# Tankmate suggestions? bristlenose plecos?



## free2beme1 (Mar 31, 2010)

So this is the story. I have a 20 gal, now only home to two female guppies after they attacked and killed both the male and my hope for babies and it also is home to my Peppy, a peppered cory. I have set up a 30 gal (after which the females killed the male guppy, great encouragement huh?) and I have already ordered blue delta guppies and nice yellow guppies, I am gonna have a few ramshorn snails and trumpet snails in it and also some cherry shrimp. I was thinking of some tank mates and I came across bristlenose plecos but I cant find that much info..Would they be peaceful along with the guppies and cherry shrimp in the 30gal? and any suggestions for other tankmates that are peaceful fish? also any ideas on what to do with the two female guppies in the 20gal is appreciated..


----------



## rich815 (May 21, 2008)

BN plecos would be fine in there. No more than 2 though in that size tank. I've had two in my 72 gal for almost two years now. Great fish. Added a juvinile albino recently and he's doing great too.
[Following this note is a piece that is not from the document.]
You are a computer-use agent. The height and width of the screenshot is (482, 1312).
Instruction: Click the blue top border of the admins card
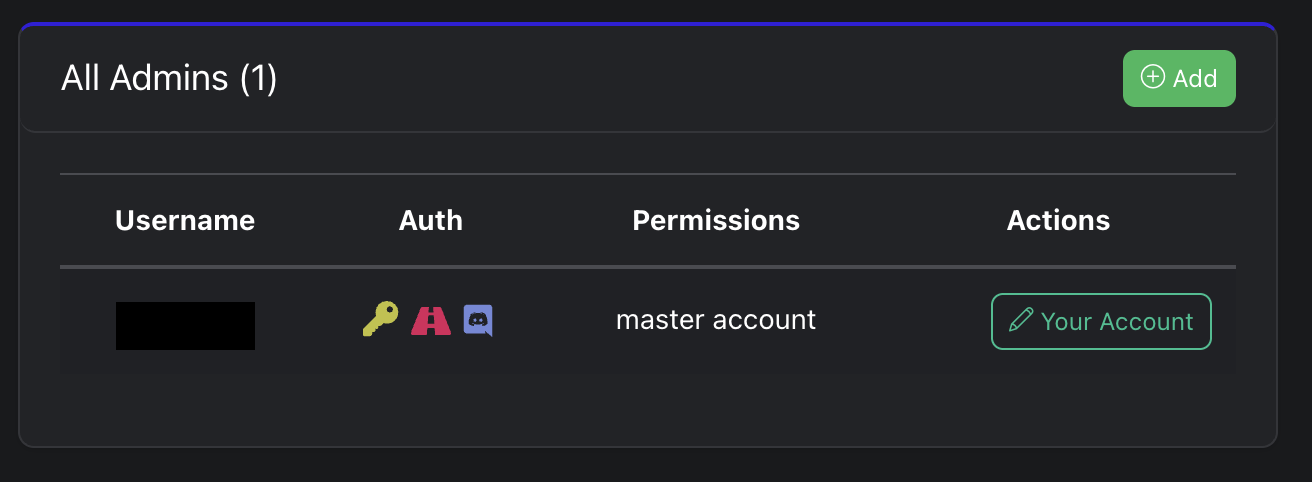coord(648,23)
Better yet would be to get some mates for the cory. They are shoaling fish and MUCH happier in schools of 4-5 or more. Get him at least 2 more mates, 3 or more even better.


----------



## rich815 (May 21, 2008)

Oh, and make SURE they are indeed BN plecos and get from a reliable source to be sure. When young they resemble other types that may get to 10-12"!


----------



## free2beme1 (Mar 31, 2010)

I actually had 6 peppered cories but a month or so ago, I lost 5 for some unknown reason but I am definetely gonna get some more corys for the tank! I'm really excited about the 30gal and trying to look at all possibilities as I mostly only had ghost shrimp and livebearers.


----------



## free2beme1 (Mar 31, 2010)

I also saw OTO algae eaters as well and I read they get along with cherry shrimp...might consider them too...geez this is hard deciding on tankmates lol


----------



## pinkertd (Jun 17, 2007)

A BN pleco would be fine in your tank. The are gentle fish and don't bother anyone/anything else in the tank.


----------